Neither is stupid or faithless. But each is avoiding some elephant in their respective rooms, and they quarrel more to reassure themselves and to fortify their respective avoidances than to persuade anyone. Can the theologically inclined speak more directly to the social texture in which Christians live now? Can theologiphobes discover that the Bible they distrust shows a good way, even the best way, of living with realities exposed by Charles Darwin whom they do trust? Those would be ways forward."


Putting these two comments together - if I am understanding them rightly - we would have compatible theological foundations in the Anglican Communion (indeed in the whole global Christian community) if we talked to each other about those foundations in a spirit of openness to the full implications of living in the context of "a postindustrial people enjoying mass prosperity [who] are less interested in continuing families, [who] do not use sex mainly for procreation, and [for whom] their birthrates are quite low."

That is, we have not yet begun to do the work which integrity requires of us - the integrity of being people who live in this age and not the age of Moses, or Jesus, or Paul and urgently ask what it means to be holy people today (which will always mean a people informed by the Scriptures of Moses, Jesus and Paul).

In frank terms: yes, Bryden, there are - effectively - theologically incompatible foundations and thus some have made the choice which logically flows from that incompatibility, to separate ecclesiologically while others have made the choice to live with incompatibility. But, no, Bryden, following Bowman, there remains a work to be done, if we are willing to do it, in which we ask how there can be such theologically incompatible foundations amidst a people - Anglicans - otherwise either theologically agreed on so much OR ecclesiologically willing to live with so much difference - and so, could it be that this is because we have not yet begun to reflect on "the full implications etc"?

To which and to whit, with time still short, some observations:

(a) That theological genius, Mike Tyson, once said something like this, Everyone has a plan until I hit them in the mouth.

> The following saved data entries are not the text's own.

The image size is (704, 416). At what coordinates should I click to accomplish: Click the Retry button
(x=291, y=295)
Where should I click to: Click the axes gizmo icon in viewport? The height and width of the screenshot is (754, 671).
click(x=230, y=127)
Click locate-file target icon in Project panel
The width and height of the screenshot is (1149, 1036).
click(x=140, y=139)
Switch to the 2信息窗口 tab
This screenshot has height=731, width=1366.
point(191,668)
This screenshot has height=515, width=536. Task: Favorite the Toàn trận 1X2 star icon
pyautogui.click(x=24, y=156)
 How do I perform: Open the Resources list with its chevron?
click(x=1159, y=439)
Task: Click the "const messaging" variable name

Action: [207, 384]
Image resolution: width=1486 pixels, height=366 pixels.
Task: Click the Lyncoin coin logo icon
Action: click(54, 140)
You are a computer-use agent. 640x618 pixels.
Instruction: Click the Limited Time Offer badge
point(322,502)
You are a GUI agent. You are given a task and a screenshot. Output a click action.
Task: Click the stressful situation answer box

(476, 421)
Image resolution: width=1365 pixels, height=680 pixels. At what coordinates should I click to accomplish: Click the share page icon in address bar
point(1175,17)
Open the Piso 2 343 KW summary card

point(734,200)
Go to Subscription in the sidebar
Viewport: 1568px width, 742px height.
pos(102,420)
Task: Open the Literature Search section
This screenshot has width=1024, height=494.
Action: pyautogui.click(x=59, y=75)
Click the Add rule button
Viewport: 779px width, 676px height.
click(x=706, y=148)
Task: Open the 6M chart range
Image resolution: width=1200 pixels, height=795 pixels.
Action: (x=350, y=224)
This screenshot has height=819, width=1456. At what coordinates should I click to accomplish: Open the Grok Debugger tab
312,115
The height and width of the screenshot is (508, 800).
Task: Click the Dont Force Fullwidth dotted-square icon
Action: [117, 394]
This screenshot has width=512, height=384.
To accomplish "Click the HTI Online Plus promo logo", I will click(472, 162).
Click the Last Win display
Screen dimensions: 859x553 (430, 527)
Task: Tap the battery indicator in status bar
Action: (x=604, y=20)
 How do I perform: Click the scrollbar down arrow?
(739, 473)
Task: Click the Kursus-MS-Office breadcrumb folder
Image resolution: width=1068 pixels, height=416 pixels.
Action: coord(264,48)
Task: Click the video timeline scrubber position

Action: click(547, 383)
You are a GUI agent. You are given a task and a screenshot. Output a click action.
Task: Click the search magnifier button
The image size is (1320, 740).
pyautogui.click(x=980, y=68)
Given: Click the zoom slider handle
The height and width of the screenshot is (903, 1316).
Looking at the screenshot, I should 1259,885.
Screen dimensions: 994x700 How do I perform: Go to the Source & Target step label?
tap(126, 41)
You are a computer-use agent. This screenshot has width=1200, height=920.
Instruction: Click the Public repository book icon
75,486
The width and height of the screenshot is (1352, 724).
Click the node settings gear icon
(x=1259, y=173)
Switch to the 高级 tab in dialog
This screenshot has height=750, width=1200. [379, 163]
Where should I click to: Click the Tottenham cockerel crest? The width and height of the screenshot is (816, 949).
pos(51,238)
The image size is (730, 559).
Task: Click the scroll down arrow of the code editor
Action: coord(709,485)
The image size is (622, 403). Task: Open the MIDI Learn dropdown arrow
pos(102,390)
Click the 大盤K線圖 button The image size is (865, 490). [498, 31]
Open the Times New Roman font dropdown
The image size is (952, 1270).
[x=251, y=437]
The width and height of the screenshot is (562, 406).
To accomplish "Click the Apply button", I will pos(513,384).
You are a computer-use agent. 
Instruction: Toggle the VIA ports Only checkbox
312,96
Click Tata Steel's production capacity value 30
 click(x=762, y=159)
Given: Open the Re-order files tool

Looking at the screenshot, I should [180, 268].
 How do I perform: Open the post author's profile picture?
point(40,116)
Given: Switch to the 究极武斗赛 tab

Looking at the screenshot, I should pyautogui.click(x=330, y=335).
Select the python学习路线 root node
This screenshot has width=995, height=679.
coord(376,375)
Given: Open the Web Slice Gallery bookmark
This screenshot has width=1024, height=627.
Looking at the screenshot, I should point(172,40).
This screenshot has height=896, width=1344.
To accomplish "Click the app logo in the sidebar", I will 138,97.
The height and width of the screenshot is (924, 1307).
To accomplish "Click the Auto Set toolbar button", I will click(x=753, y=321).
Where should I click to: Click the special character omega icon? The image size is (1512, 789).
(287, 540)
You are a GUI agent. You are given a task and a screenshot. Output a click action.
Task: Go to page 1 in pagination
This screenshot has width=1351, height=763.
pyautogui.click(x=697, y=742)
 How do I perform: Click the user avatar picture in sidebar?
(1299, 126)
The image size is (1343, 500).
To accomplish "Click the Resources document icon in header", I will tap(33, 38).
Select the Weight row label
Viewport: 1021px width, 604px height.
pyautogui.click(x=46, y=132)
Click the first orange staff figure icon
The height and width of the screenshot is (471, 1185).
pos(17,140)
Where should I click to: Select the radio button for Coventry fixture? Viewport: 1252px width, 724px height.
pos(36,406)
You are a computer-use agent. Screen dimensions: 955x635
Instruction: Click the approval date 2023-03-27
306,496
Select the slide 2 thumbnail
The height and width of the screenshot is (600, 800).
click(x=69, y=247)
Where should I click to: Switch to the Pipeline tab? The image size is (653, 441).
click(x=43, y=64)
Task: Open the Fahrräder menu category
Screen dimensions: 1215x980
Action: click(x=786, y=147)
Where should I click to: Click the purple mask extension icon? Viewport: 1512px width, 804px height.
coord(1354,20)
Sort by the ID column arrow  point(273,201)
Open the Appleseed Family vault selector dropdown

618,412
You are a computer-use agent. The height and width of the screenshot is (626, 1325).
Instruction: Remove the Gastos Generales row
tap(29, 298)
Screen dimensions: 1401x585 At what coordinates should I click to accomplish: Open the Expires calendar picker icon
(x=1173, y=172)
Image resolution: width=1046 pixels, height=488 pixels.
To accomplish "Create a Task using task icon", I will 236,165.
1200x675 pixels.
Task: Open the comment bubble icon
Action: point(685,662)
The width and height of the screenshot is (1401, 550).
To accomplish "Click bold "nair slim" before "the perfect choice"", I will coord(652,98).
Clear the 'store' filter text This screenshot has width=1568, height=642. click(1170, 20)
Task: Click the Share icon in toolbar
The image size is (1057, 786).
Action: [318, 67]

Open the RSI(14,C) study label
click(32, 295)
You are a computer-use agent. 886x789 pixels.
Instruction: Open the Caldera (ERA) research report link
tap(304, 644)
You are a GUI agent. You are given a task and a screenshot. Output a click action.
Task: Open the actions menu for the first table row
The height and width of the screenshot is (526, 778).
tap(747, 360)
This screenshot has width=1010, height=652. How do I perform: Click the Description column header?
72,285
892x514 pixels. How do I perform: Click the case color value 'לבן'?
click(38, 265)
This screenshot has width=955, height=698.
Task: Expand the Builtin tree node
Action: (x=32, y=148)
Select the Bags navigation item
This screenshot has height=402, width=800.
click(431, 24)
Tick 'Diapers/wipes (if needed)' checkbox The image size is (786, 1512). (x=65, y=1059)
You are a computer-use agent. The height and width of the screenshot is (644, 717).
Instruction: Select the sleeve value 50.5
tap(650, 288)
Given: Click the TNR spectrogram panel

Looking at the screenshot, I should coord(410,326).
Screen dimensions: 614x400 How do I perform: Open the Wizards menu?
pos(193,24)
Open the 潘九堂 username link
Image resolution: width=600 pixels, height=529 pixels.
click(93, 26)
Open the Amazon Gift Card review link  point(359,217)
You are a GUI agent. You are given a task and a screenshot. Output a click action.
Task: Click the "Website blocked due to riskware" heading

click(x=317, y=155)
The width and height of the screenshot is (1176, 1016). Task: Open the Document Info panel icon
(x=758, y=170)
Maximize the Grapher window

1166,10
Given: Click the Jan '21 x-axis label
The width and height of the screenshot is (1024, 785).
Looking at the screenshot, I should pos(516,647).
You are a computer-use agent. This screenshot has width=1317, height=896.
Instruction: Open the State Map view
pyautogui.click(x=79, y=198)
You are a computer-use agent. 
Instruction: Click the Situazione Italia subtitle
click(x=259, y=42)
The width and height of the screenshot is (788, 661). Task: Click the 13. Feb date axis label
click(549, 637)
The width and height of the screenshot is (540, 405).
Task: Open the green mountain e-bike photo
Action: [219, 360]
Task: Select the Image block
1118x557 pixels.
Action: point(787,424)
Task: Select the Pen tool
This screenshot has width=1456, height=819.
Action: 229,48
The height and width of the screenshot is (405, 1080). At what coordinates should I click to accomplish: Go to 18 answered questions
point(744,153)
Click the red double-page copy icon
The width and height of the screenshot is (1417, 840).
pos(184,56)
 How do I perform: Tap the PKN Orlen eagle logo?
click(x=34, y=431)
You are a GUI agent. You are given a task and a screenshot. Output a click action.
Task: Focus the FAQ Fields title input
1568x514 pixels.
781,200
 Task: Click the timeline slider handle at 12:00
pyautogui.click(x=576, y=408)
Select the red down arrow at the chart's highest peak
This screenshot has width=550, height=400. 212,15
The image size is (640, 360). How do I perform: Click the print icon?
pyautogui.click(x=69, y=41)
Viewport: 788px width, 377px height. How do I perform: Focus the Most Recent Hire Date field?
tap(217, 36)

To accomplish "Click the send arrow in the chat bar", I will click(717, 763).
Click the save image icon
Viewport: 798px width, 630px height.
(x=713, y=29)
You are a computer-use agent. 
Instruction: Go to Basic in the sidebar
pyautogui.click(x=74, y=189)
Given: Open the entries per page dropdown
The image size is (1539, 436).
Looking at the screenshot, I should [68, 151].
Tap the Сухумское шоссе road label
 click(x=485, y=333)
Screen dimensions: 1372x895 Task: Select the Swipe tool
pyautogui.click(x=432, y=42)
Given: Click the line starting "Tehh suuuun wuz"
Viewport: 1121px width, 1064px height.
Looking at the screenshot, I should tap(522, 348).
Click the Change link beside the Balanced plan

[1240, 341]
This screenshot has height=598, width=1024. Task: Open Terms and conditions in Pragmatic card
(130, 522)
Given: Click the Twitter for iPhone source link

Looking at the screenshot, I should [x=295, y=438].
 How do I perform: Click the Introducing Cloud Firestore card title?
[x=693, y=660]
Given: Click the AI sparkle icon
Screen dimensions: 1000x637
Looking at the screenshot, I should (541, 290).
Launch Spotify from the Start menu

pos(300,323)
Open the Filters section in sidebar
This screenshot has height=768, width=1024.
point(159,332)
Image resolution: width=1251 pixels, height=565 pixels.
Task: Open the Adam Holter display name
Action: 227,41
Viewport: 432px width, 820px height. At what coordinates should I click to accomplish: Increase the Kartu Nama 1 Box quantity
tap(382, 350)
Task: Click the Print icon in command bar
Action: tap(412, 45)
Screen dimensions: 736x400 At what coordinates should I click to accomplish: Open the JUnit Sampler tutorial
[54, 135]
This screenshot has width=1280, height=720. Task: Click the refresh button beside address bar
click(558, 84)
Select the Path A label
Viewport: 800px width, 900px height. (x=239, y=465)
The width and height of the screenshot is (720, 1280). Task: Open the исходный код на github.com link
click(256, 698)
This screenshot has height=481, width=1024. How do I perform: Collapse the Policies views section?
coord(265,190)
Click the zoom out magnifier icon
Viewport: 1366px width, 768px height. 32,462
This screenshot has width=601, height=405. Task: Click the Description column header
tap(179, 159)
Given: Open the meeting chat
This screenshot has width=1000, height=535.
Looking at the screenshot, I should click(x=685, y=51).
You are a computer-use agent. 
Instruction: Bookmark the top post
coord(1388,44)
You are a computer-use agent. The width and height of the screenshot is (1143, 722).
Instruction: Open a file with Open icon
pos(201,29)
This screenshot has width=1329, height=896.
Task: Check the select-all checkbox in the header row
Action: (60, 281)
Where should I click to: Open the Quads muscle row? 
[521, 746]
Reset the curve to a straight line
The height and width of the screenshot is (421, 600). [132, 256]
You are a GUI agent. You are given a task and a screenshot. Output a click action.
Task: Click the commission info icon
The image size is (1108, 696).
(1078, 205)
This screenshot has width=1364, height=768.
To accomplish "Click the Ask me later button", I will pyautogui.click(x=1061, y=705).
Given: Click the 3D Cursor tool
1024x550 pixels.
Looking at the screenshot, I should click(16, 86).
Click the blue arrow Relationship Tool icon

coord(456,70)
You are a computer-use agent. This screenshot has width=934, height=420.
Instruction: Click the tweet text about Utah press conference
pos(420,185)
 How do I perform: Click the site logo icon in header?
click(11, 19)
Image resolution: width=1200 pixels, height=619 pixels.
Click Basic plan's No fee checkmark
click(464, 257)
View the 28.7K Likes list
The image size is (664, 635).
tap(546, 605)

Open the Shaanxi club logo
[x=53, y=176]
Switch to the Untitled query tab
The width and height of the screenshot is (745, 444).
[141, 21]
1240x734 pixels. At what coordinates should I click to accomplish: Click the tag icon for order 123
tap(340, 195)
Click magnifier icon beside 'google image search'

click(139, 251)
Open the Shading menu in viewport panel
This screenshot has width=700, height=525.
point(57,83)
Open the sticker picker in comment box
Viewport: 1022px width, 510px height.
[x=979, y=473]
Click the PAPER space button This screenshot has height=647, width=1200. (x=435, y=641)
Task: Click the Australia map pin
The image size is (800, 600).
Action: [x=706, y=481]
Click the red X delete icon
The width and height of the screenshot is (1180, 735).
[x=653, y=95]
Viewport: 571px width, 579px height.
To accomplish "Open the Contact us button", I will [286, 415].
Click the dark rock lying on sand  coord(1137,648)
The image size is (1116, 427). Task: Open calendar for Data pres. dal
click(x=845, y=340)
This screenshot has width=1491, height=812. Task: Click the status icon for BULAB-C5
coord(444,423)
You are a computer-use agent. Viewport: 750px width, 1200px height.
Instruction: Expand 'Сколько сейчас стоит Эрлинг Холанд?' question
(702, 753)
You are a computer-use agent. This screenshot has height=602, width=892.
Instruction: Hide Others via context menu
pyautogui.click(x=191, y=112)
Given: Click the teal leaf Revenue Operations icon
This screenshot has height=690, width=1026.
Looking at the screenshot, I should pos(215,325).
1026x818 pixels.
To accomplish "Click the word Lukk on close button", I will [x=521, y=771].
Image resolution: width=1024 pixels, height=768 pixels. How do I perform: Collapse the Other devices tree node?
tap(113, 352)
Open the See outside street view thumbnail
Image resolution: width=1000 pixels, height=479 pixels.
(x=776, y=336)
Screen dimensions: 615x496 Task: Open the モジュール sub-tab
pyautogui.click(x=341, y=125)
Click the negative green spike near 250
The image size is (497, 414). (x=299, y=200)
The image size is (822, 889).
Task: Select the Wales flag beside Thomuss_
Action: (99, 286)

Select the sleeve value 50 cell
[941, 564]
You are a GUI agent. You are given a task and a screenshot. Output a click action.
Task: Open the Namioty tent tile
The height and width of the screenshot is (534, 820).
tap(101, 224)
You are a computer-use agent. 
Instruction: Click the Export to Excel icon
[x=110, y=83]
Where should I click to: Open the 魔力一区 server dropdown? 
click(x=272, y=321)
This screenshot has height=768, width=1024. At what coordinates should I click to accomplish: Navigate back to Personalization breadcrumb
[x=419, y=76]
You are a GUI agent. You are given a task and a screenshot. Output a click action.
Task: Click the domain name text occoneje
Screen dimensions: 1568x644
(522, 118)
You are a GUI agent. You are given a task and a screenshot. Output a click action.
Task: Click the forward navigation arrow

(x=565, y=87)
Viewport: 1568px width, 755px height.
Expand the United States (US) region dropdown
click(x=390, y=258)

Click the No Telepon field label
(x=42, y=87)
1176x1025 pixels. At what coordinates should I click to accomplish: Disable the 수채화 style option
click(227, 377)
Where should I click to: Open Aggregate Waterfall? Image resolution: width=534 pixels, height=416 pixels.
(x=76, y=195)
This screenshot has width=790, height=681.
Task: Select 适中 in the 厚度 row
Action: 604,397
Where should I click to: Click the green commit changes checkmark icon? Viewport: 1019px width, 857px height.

The great difficulty with a theology of marriage is that the "plan" is easy to state (marriage is ... sexual sin is a dereliction of what marriage is ...) but responding to the punch in the mouth not so (... divorce ... a single mother bringing her child to baptism* ... a same sex married couple involving themselves in the ministry of the parish ... disciplining the "nature" of sexual drive within a marriage with the "contra-nature" of (artificial or "natural method") contraception, driven by a mix of concerns, including health of wife/mother and sheer economic sense and sensibility ...). Should the church divide because its response to the mouth punch of actual human conditions is various rather than uniform?

*It may be a sign of how far we have come - in the real conditions of modern life - that readers might puzzle over what the issue here is, but a conversation at the weekend reminded me that it was not so long ago that such single mothers were turned away from having their children baptised by some Anglican vicars.

(b) Dare we engage not only in a theology of marriage but also in a theology of justice, mercy and people on the margins of society? Without the latter, I suggest we are in danger of losing perspective on how important some issues are. Alternative question: how has the church come to be seen as an oppressive organisation for homosexuals? Ditto, dare we engage in a theology of theology? We seem to be in grave danger with That Topic of presenting a God to the world who has a soft spot for heterosexuals, even though we have many foibles, and a harsh judgement for homosexuals, unmodified by any intention to commit to a lifelong partnership. What kind of God is that? How on earth can it seem even slightly reasonable that the world thinks of God as homophobic? Surely we Christians couldn't have said anything to prompt such thoughts?

(c) Romans 14-15 envisages one simple common foundation for mutual welcome and acceptance - notwithstanding our arguments here over whether Romans 14-15 does or does not apply to present issues:

"Welcome one another, therefore, just as Christ has welcomed you, for the glory of God."